__Work item 1__
List every numbered heading in the passage on home-buying drawbacks.
__Work item 2__
Pick up the passage on home-buying drawbacks after its final sentence and continue writing it.

───── Selected text ─────

3. A small number of electrical outlets. Nobody thinks about the number of electrical outlets a property has, but more people should, says Alan Guinn, a consultant who runs the Guinn Consultancy Group in Bristol, Tennessee, who has worked with numerous real estate agents.
“When considering the physical condition of the interior of the house, don’t ever think or say, ‘Oh, we can add additional electrical outlets,'” Guinn says. “And if you decide to [add outlets], you’ll find that you have to add another breaker box or another service entrance.” As a rule of thumb, some experts suggest having outlets in rooms every six feet. Older homes, however, aren’t likely to have that many, so make sure to think about what chargers and electronics you may be plugging into the walls.
Peterson also cautions that you’re unlikely to do a lot of work to add electrical outlets. “The buy, fix, flip shows on TV always look fun and interesting, but in real life it isn’t that easy,” he says. “Unless you’re willing to shell out tens of thousands of dollars for repairs, you have to do the work yourself. Many people find that they don’t really have the time, energy or funds to complete the renovations themselves.”
4. The limited closet space. If you’re contemplating investing in a home without walk-in closets or storage space, you should reconsider your decision. “Don’t buy a house without enough closet space,” Guinn says. “You will immediately need more.”
If you think the closets seem a little small now, how are you going to feel when you have your belongings in them? And how are you going to feel years from now, when you’ve purchased more clothes and toys for the kids? Compare the closet space with what you have now, and if the closets are comparable or worse, try to come up with an action plan. Maybe, for instance, the basement is spacious enough that you’ll want to keep a lot of items down there.
5. The swimming pool. “People with young families forget that buying a house with a pool will require putting a safety fence around the pool or other precautionary steps to ensure the safety of small children,” Peterson says. “I’ve heard multiple times that the buyers wish they hadn’t bought a home with the pool and regret it constantly.”

───── Provided information ─────

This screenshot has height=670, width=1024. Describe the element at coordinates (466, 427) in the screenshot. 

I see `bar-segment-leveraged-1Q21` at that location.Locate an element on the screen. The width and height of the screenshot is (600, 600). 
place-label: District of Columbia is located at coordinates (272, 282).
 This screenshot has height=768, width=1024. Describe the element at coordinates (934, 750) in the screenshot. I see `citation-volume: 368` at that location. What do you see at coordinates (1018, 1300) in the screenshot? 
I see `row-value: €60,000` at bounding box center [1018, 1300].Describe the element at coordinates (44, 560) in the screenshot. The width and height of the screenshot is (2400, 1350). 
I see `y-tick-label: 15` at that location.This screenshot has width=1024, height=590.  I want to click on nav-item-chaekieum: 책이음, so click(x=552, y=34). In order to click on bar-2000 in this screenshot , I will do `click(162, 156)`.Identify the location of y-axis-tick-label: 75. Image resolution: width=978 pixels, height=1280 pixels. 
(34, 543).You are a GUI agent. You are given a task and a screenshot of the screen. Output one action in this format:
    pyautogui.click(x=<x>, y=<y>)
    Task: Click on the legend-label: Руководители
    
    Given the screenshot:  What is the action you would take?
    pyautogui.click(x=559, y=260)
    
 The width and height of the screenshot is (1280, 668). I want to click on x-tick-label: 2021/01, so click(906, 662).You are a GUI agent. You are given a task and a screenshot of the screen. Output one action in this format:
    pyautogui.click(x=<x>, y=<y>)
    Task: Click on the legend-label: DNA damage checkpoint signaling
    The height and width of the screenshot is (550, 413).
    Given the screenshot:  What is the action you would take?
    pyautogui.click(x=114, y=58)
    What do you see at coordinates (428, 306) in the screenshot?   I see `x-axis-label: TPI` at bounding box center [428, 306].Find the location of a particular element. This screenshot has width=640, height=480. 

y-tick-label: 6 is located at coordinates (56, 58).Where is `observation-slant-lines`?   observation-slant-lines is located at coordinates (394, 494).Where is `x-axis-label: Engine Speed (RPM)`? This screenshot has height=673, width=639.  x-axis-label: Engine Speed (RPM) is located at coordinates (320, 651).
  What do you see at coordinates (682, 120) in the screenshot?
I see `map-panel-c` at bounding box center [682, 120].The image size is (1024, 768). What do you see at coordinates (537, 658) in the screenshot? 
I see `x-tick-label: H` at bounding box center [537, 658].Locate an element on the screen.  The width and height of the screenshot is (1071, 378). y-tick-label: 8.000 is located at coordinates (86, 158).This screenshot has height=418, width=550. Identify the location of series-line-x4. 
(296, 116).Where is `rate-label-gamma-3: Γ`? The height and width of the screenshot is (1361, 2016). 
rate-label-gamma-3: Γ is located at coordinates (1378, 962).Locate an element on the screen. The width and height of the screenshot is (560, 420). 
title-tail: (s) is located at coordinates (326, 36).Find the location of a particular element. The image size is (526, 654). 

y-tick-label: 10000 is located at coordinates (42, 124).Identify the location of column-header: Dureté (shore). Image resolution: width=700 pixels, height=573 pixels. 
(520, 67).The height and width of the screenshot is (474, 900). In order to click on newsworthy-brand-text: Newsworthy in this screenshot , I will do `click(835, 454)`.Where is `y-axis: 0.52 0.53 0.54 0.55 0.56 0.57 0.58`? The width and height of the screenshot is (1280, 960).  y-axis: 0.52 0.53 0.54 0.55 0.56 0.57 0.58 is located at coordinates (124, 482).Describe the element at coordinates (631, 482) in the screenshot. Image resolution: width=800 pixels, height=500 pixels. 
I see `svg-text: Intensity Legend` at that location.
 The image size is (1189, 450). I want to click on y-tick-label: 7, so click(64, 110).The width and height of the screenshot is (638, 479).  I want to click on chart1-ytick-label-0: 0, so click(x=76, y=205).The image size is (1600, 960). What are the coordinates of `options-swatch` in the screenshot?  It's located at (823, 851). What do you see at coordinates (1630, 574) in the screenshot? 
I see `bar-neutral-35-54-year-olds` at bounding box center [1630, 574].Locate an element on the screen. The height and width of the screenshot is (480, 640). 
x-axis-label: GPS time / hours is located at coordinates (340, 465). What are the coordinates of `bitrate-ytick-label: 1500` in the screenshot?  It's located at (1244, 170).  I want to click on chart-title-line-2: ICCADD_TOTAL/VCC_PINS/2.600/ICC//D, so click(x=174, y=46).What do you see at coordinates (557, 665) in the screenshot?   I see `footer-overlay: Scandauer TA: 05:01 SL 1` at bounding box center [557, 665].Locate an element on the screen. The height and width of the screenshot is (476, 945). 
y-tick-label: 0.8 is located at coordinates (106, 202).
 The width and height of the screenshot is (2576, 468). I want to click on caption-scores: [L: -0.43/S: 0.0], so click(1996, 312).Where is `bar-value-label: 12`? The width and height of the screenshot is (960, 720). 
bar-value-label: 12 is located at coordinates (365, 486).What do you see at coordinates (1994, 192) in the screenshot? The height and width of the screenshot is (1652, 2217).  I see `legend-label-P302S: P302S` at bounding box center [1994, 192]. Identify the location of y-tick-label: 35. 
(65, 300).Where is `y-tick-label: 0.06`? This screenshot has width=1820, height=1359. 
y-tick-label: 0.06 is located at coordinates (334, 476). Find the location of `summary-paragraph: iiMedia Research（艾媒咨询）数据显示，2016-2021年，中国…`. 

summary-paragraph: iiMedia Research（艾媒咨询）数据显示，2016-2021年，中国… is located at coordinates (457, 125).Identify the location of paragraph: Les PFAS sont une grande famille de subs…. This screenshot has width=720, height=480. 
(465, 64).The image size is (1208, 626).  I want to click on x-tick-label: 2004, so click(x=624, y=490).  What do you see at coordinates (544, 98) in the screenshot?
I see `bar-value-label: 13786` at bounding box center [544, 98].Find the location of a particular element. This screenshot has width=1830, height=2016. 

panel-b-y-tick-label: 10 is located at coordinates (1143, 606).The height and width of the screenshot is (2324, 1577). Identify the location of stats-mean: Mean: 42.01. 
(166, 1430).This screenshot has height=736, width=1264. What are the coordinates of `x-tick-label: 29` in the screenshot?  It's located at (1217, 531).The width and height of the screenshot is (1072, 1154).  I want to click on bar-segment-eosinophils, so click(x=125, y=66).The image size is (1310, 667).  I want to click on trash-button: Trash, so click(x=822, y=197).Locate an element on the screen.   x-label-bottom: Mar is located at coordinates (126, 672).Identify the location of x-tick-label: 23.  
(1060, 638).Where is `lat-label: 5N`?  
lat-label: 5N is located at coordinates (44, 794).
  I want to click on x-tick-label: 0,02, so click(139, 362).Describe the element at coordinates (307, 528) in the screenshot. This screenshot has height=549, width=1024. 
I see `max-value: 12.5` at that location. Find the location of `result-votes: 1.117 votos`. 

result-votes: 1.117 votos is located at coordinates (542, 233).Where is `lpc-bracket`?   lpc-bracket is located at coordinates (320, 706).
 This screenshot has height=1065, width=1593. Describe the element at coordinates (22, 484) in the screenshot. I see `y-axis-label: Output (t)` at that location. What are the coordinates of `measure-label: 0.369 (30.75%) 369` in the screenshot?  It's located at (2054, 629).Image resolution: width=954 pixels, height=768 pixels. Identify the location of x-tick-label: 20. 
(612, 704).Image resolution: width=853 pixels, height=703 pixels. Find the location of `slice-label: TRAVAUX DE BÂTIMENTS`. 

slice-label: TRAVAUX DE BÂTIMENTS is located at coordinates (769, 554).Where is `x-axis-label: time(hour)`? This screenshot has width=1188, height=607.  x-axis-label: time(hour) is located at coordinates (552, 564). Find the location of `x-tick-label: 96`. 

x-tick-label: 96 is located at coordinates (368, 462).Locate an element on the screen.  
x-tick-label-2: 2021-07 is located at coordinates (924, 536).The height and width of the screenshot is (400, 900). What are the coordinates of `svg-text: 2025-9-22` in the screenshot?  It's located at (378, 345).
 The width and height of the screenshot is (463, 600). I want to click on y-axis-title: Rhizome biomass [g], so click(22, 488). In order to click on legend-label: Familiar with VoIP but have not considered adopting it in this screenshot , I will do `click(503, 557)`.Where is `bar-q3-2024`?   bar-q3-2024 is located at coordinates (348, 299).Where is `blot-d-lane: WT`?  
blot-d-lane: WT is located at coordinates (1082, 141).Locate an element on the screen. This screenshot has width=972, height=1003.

─────

__Answer section 1__
3. A small number of electrical outlets.
4. The limited closet space.
5. The swimming pool.

__Answer section 2__
And don’t forget about the cost of maintaining a swimming pool. According to the home improvement website Fixr.com, the average monthly payment during summer months to maintain a pool is $750, since you’ll be looking at expenses such as hiring a professional pool service and the cost of chemicals that you’ll use to keep the water clear.
6. The poor landscaping. Do the trees seem somewhat close to your house? In another 10 years, they may be pressing against your home. And does it seem as if there will be a lot of upkeep? Some yard issues can become major hassles, from trees that are too close to the house or drainage problems that lead to flooding. Gibbs remembers a client buying a house with a yard that always seemed to be wet. It felt as if you were walking on a sponge, instead of grass.
“It was only a short time later that the trees in their yard actually began to fall,” Gibbs says. The house sits on three acres of soggy land with many trees that have roots rotting in the soil. So far, 15 trees have toppled over. “The cost for tree removal was an ongoing major expense they faced owning this home. Once, they even had a very large tree actually fall across their family van, crushing it,” Gibbs says.
Fortunately, many of these problems can be avoided with some forethought. You need to get to know this house and factor in potential reasons you may someday be disenchanted with the property. Because if you only find yourself looking at the home’s good qualities, that’s where you can go wrong. Most people run into issues, because “they walk in, fall in love and buy the house,” Gibbs says.